Published Jun 18, 2021

Calculate your next feature to build

Creating a self-organizing matrix

Something I’ve learned from working on a startup is that there are too many options. There’s no management to tell you which way you should be going. You’re too early to completely follow your customer’s judgement. And everyone seems to want something.

Traditionally, I’ve always used a product prioritization matrix.

impact and effort matrix

impact and effort matrix

However, being the sole-judge, it was easy to get too excited with what I wanted to build next and forget what customers actually wanted.

This made it super fuzzy to think about which items to go after next, and not enough conviction that it was always the right thing.

Prioritizing without decisions

If you think about it, everything on the prioritization matrix is just a x,y coordinate.

If we have the right formula to calculate cost and impact, we can plot all of our features.

quantitatively graphing my features

quantitatively graphing my features

For any bubble on the chart, we should be able to clearly calculate why it has a certain impact score, or a cost.

This puts everyone on the same page about the feature to build next.

How it works

We’ll come up with ways to score both impact and cost, and plot our points

Calculate Impact

The first step is picking the criteria that define impact for your team.

For example, here are a few questions that I use to judge our features:

  1. Expected - Do customers expect this feature from us? (e.g. competitors)
  2. Wow Factor - Does building this make our users go wow?
  3. Need by Others - Is this a dependency for other items?

The trick is to make the answers boil down to a number.
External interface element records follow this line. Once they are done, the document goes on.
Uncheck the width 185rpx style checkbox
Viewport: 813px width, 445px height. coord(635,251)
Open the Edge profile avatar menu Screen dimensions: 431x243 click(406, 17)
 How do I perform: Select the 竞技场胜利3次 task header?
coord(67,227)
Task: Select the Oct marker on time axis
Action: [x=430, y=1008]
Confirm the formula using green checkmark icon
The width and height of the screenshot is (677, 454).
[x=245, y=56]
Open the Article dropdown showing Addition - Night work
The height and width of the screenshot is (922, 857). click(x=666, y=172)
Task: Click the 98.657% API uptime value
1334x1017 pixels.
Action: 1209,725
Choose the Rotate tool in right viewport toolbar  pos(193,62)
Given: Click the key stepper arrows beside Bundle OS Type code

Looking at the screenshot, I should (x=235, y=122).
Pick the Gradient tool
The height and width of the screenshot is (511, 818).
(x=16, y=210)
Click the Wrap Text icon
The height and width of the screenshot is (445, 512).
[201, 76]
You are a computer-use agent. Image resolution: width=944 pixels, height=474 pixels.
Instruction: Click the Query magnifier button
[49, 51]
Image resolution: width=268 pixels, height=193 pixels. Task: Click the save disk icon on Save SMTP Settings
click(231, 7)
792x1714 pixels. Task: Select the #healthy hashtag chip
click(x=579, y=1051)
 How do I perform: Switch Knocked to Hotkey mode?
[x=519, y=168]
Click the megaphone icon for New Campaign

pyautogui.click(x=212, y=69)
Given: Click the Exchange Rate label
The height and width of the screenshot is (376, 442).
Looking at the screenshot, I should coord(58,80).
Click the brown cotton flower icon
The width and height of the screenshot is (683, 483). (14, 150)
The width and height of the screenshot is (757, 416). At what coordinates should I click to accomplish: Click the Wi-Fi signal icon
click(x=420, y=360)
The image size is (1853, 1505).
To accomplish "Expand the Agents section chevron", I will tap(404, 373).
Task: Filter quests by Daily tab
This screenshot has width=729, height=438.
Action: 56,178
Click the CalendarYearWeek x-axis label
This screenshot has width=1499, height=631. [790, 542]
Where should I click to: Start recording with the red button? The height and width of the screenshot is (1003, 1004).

In my case, a series of 1’s and 0’s that represent yes and no answers. (binary answers require the least thinking and debate)

Feature Expected Wow Need by Others Impact
add checklist 1 0 1 2
share space 0 0 1 1
time tracking 1 1 1 3

The SUM of all the columns is the final impact score. You can also add multipliers to assign different weights to skew one criteria over the other.

The more granular you make your criteria, the more varied your impact scores will be. You’ll also be to articulate to your team why one feature is more meaningful than another.

Adding Dev Effort

To complete your prioritization matrix, you need to add in an estimated cost for developer effort.

I use t-shirt sizing for my cost column. So I estimate effort on a scale of 1-3 depending on how big an item is.

Feature Impact Estimated Cost
add checklist 3 2
share space 1 1
time tracking 4 3

You can then plot the cost vs impact score as a scatter chart, and get a working plot.

However, you’ll realize that the bubbles begin to overlay each other. This is because there is too much overlap in the costs among items.

To overcome this, I multiply the total cost with a randomize function.

=D2*(1+RANDBETWEEN(1,5)*0.15)

This adds variance. A good random factor helps us consider the completion of items ahead of schedule, and behind schedule.

I also apply a similar variance to the impact column to shuffle the items around a tad more.

Final Decisions

Here is my final plot:

and the final feature table looks like

When deciding to pick the next items for the sprint, we rank by items that have the highest impact, and work backwards to what we can fit in.